About this task
What you return should match the data exactly, from the first line to the last.
[Opening Given records section]
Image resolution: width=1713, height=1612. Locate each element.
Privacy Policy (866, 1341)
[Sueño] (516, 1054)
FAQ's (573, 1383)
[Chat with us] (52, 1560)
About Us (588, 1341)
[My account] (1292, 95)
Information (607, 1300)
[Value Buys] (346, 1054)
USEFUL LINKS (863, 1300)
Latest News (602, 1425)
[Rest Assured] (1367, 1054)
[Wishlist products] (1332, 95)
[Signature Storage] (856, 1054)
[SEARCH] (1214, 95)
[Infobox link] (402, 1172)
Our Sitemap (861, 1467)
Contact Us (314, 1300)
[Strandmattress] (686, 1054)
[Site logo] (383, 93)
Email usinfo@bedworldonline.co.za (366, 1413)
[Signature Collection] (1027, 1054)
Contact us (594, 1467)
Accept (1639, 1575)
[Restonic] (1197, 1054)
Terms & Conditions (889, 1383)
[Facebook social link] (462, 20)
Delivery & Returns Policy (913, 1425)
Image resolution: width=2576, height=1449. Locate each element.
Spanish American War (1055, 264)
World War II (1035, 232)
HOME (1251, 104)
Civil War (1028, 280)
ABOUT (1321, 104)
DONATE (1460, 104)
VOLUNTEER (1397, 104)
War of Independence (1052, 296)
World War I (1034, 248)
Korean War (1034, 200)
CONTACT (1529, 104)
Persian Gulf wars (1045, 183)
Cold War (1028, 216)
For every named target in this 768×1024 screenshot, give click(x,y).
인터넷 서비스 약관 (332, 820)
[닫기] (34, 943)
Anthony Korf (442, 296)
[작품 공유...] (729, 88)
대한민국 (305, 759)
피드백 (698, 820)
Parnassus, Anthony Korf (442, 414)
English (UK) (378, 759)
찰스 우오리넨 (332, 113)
[Closing Given records section]
Answer
Image resolution: width=1713, height=1612. Locate each element.
Privacy Policy (866, 1341)
[Sueño] (516, 1054)
FAQ's (573, 1383)
[Chat with us] (52, 1560)
About Us (588, 1341)
[My account] (1292, 95)
Information (607, 1300)
[Value Buys] (346, 1054)
USEFUL LINKS (863, 1300)
Latest News (602, 1425)
[Rest Assured] (1367, 1054)
[Wishlist products] (1332, 95)
[Signature Storage] (856, 1054)
[SEARCH] (1214, 95)
[Infobox link] (402, 1172)
Our Sitemap (861, 1467)
Contact Us (314, 1300)
[Strandmattress] (686, 1054)
[Site logo] (383, 93)
Email usinfo@bedworldonline.co.za (366, 1413)
[Signature Collection] (1027, 1054)
Contact us (594, 1467)
Accept (1639, 1575)
[Restonic] (1197, 1054)
Terms & Conditions (889, 1383)
[Facebook social link] (462, 20)
Delivery & Returns Policy (913, 1425)
Image resolution: width=2576, height=1449. Locate each element.
Spanish American War (1055, 264)
World War II (1035, 232)
HOME (1251, 104)
Civil War (1028, 280)
ABOUT (1321, 104)
DONATE (1460, 104)
VOLUNTEER (1397, 104)
War of Independence (1052, 296)
World War I (1034, 248)
Korean War (1034, 200)
CONTACT (1529, 104)
Persian Gulf wars (1045, 183)
Cold War (1028, 216)
For every named target in this 768×1024 screenshot, give click(x,y).
인터넷 서비스 약관 (332, 820)
[닫기] (34, 943)
Anthony Korf (442, 296)
[작품 공유...] (729, 88)
대한민국 (305, 759)
피드백 (698, 820)
Parnassus, Anthony Korf (442, 414)
English (UK) (378, 759)
찰스 우오리넨 (332, 113)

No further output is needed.